The rich are getting richer and the poor are getting poorer. And the art market likes it that way, according to Federal Reserve Bank economist Benjamin Mandel.
Mandel recently spoke with German newspaper Die Ziet about the peculiar beast that is the art economy, existing almost fully removed from the reality most of us experience from day to day. While the ranks of America's poor are stuck at record levels, the prices for famed works of art have skyrocketed, breaking records left and right. From Edvard Munch's $120 million "Scream" to Mark Rothko's $86 million "Orange, Red, Yellow," the price limits of these physical objects has gone so high, tracking them has become a spectacle in itself. (Yes, we did live blog the scream auction.)
How is this possible?
While most economies fluctuate in proportion to the economy at large, the art economy fluctuates parallel to the pockets of the super rich -- aka the 0.1%.According to Mandel, the art market thrives "not when only the poor are getting poorer, it must also be the richest get even richer."
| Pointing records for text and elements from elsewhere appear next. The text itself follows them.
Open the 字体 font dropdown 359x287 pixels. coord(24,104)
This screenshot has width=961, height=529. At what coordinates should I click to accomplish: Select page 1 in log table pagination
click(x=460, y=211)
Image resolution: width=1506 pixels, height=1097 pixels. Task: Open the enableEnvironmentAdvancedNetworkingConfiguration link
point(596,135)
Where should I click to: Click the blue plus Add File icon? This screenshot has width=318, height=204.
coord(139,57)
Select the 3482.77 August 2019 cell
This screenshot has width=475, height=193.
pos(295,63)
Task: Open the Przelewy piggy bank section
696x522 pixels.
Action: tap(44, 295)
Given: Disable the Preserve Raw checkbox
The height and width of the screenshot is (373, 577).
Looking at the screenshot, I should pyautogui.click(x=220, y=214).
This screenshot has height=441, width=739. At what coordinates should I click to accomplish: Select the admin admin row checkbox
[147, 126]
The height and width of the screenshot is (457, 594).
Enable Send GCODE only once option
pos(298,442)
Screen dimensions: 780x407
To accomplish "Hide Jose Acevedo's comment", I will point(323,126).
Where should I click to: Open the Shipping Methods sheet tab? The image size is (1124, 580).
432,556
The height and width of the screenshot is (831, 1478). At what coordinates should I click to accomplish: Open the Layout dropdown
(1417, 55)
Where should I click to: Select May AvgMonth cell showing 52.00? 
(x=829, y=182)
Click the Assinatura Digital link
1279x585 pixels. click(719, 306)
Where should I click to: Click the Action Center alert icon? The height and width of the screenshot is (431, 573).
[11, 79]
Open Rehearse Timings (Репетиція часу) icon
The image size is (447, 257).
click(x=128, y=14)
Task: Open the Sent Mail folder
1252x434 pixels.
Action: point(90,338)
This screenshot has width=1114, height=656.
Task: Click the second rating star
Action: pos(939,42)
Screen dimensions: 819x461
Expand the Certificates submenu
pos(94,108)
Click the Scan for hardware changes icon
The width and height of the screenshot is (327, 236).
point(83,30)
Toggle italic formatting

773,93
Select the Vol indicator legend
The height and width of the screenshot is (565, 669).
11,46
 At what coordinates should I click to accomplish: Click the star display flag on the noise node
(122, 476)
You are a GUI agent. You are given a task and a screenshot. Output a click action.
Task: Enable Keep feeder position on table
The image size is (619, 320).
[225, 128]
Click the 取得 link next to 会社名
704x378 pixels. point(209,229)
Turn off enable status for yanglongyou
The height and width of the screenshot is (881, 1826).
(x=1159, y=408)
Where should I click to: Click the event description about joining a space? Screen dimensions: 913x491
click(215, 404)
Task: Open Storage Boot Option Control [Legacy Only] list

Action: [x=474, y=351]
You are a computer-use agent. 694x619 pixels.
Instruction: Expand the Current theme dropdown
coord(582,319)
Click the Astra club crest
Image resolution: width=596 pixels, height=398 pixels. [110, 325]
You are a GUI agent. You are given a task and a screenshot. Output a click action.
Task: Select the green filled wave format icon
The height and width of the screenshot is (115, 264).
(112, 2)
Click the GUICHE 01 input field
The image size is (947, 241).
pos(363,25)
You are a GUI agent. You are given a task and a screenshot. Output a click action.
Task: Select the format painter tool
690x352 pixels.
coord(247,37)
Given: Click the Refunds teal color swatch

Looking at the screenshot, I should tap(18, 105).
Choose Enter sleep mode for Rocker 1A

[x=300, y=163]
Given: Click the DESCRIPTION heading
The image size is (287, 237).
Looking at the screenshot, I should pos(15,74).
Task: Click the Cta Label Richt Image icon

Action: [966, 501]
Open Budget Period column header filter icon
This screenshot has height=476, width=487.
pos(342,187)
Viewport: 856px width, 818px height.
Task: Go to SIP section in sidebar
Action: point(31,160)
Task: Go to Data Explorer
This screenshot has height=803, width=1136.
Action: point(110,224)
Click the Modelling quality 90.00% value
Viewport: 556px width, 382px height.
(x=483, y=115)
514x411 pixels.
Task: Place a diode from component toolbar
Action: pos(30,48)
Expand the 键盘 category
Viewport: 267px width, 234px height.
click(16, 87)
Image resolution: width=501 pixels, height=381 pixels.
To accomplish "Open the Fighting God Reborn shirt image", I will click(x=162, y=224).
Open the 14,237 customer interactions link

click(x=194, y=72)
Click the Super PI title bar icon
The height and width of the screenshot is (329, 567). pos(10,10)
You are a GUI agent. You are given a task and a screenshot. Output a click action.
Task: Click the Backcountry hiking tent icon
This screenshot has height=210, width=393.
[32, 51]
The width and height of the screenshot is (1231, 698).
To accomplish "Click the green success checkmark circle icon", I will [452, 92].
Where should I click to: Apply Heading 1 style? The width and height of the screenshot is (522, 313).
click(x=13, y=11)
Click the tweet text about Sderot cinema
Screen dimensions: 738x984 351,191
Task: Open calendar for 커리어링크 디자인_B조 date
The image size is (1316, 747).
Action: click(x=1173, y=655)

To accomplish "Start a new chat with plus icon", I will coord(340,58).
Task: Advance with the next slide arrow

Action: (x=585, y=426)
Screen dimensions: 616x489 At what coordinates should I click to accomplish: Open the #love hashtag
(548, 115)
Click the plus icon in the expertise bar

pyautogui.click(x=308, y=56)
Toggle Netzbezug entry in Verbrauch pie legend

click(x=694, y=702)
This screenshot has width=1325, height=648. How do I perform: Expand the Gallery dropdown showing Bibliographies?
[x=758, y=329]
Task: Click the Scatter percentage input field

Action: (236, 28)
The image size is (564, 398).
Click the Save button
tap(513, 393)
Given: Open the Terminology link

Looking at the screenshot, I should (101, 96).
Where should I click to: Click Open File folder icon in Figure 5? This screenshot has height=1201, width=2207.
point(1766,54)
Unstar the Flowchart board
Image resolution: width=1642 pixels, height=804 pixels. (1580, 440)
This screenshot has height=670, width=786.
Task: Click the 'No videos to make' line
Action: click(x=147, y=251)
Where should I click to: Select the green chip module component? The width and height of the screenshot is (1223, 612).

Since the majority of society's wealth rests in the hands of the upper ranks, the same goes for art. Extremely expensive paintings are among the few seen as a safe investment, with little money pouring into art at middle or lower price points. It could be a matter of purchasing "perceived quality", ensuring a good investment or simply being a showoff, but art consumption at this level has a lot to do with economic safety and little to do with that naive notion of loving art.